Mario miró las notificaciones de su celular. Su padre le había mandado un mensaje sobre si estaba pasándola bien, y no respondió.

—Oye, hijo —Arnold se sentó a un lado en la sala. La abuela tejía y con agujas sin punta y se mantenía en la conversación. — ¿por qué no te despediste de tu padre?

—Le dije adiós.

—Claro, pero sabes muy bien a dónde va. Y es de mucha ayuda que levantes su moral y su ánimo con una bonita despedida.

—No morirá, lo veré de nuevo.

—Por supuesto, nada malo pasará con él, te lo aseguro. Sin embargo, escuincle, es más bonito hacerlo así. Nadie sabe si realmente volverá a ver una persona de nuevo. Digamos, tu padre regresa, pero qué tal si ya no es el mismo. La gente en medio de la violencia puede sugestionarse.

—Entiendo, pero estará bien, es fuerte —dijo sin dejar de ver la pantalla de su celular.
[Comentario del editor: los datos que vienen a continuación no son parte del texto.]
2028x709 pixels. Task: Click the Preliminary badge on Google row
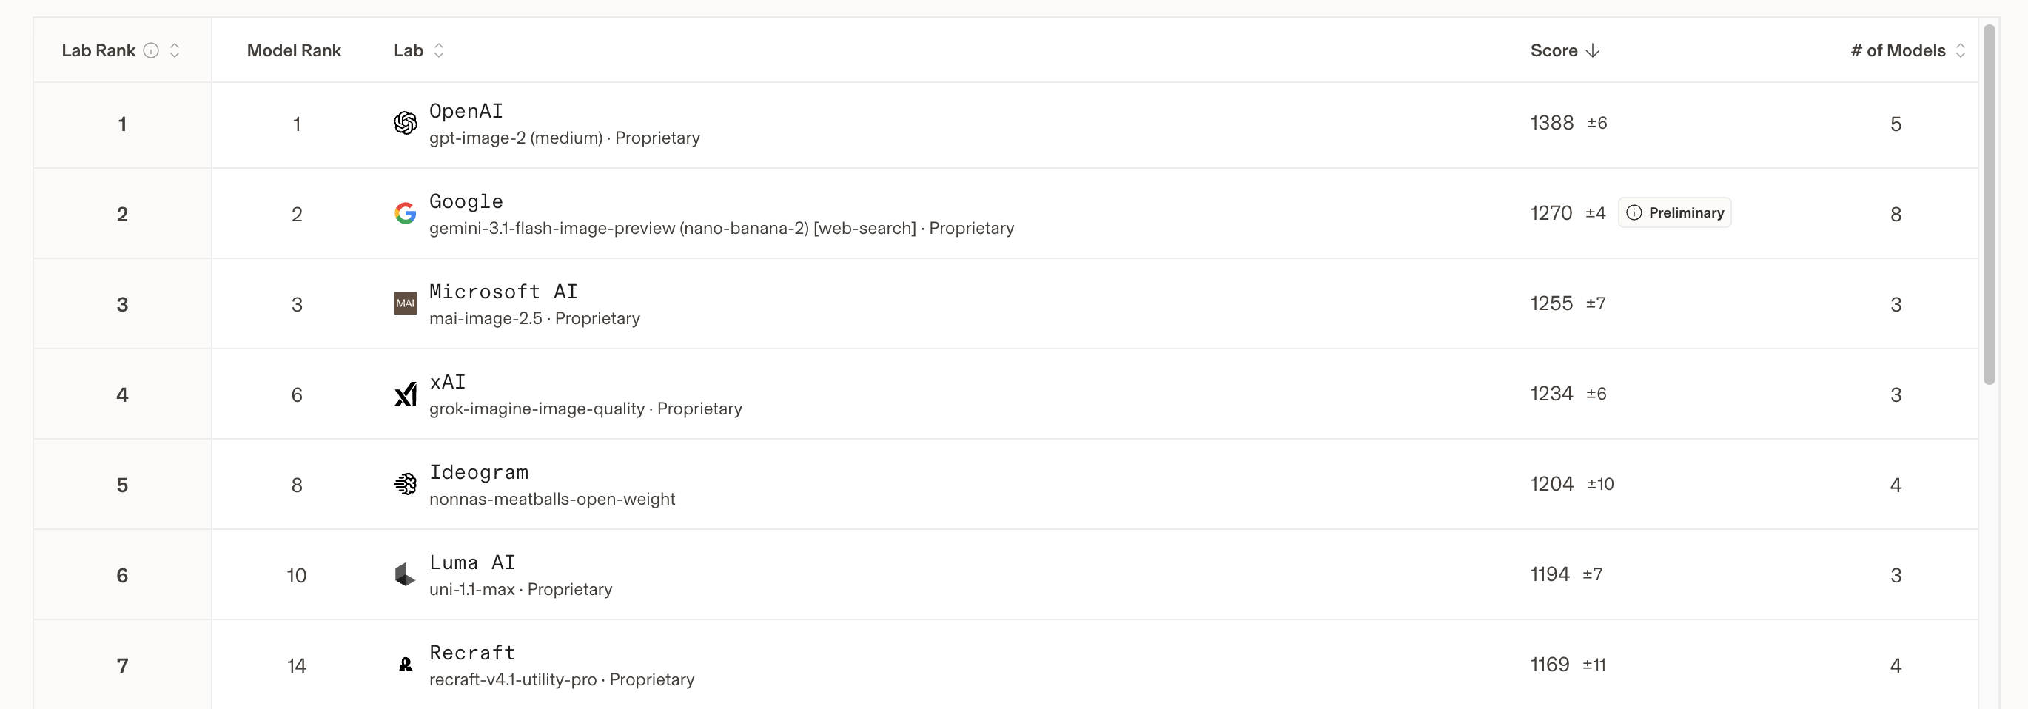coord(1675,212)
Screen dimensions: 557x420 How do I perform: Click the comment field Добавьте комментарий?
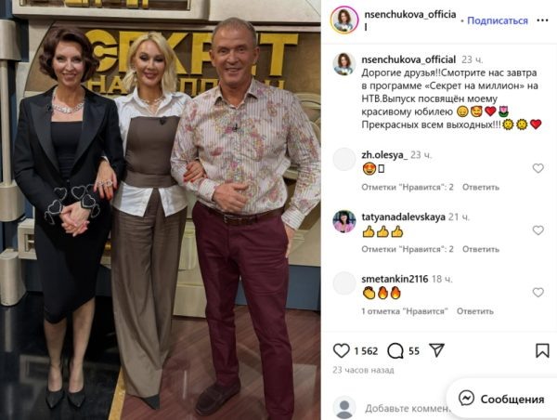click(407, 409)
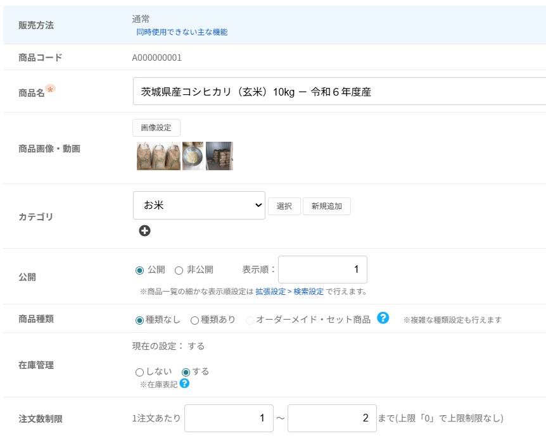Click the 商品名 text field
The height and width of the screenshot is (436, 546).
point(339,92)
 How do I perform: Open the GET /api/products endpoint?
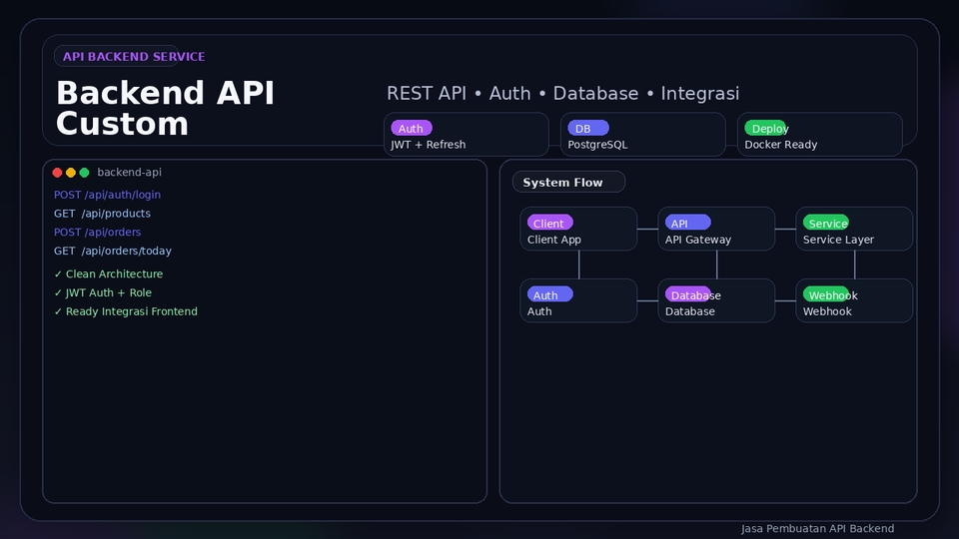coord(102,214)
—Bueno, es hora de que te vayas a dormir. Veo que tienes muchas ganas de ver el lugar. No te mostré mucho porque llegaste muy tarde hoy, pero no hay problema…

—Hay tiempo abuelo, y creo que no tendré mejor guía que tú.
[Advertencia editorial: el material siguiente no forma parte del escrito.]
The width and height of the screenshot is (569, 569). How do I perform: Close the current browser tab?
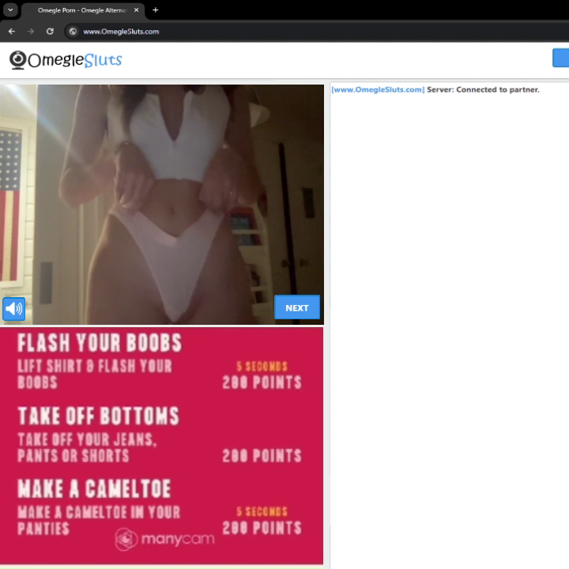136,10
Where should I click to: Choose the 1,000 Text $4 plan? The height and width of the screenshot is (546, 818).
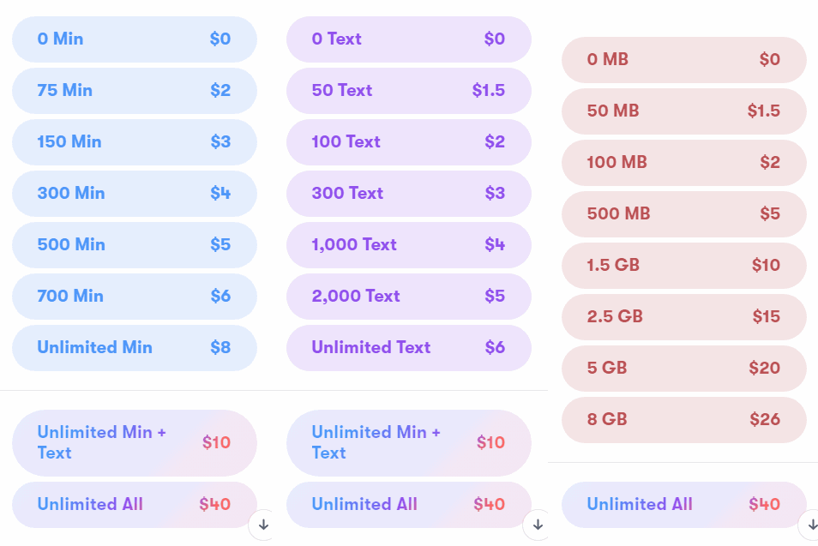click(409, 244)
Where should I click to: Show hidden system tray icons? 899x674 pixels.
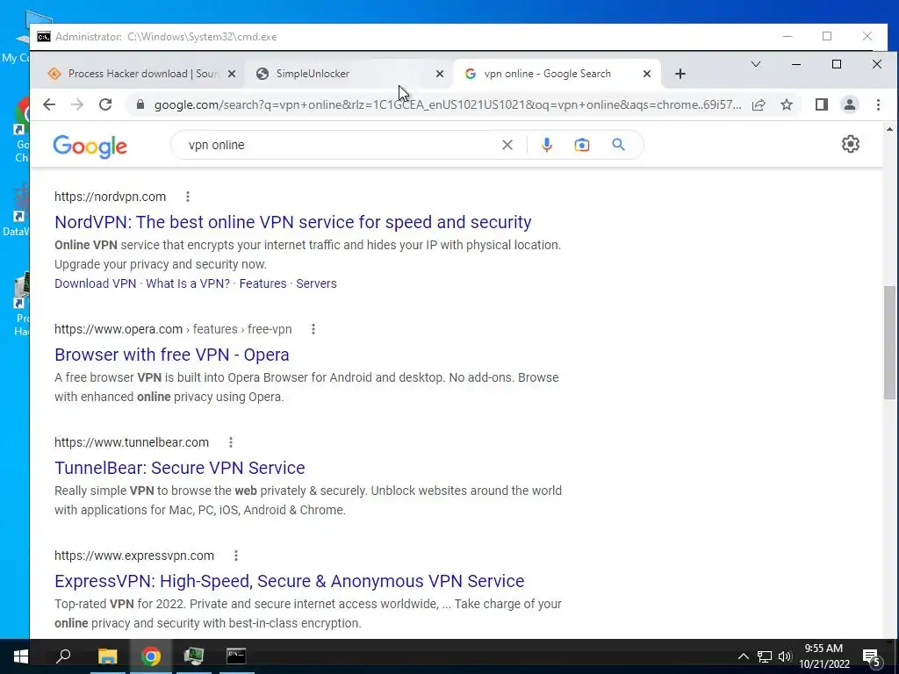coord(743,656)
—No es por ser fijado, hijo, pero le estás hablando de tú a tu abuelo —dijo Martina desde la esquina del cuarto.

—Ay abuela, perdóneme, no me di cuenta —metió su celular al bolsillo. Se acercó a su abuela, pidiendo permiso a su abuelo.

—Bueno, iré a lavar los trastes —comentó Arnold.

—Lávalos con el jabón con limón —expuso Martina. —Tu cuarto es el primero a la derecha. Por cierto, guarde esto para cuando tu mamá viniera, así que te lo daré a ti para que se lo des, ¿sí?

—Claro, abuela. Yo se lo daré.

De la pequeña caja donde guardaba su estambre sacó un collar de obsidiana en forma de luna.

Mario lo miró detenidamente en las manos de su abuela. Era muy bonito y brillante.

—Tu abuelo encontró éste material cerca del jardín, era una piedra negra, preciosa, pero encontró la forma de darle figura y convertirla en un hermoso collar. Yo traigo estos pendientes. —los buscó a tientas y sacó dos pequeñas estrellas negras. —pero no me los puedo poner. No le veo caso si nadie me ve.

Mario se despidió de su abuela, fue con el abuelo y subió las escaleras. Abrió el cuarto. Las maletas ya estaban ahí, encima de la cama. En medio de la habitación, en el techo, una ventana circular abría paso a la luz de la luna. Miro el collar y lo puso debajo de la almohada. Se recostó y quedó dormido al instante. No se quitó la ropa. Ni los zapatos.

Afuera, en el árbol más grande, un búho se contorsionaba hasta deformarse y convertirse en una serpiente que se enroscaba para saltar y volar como un ave de la noche.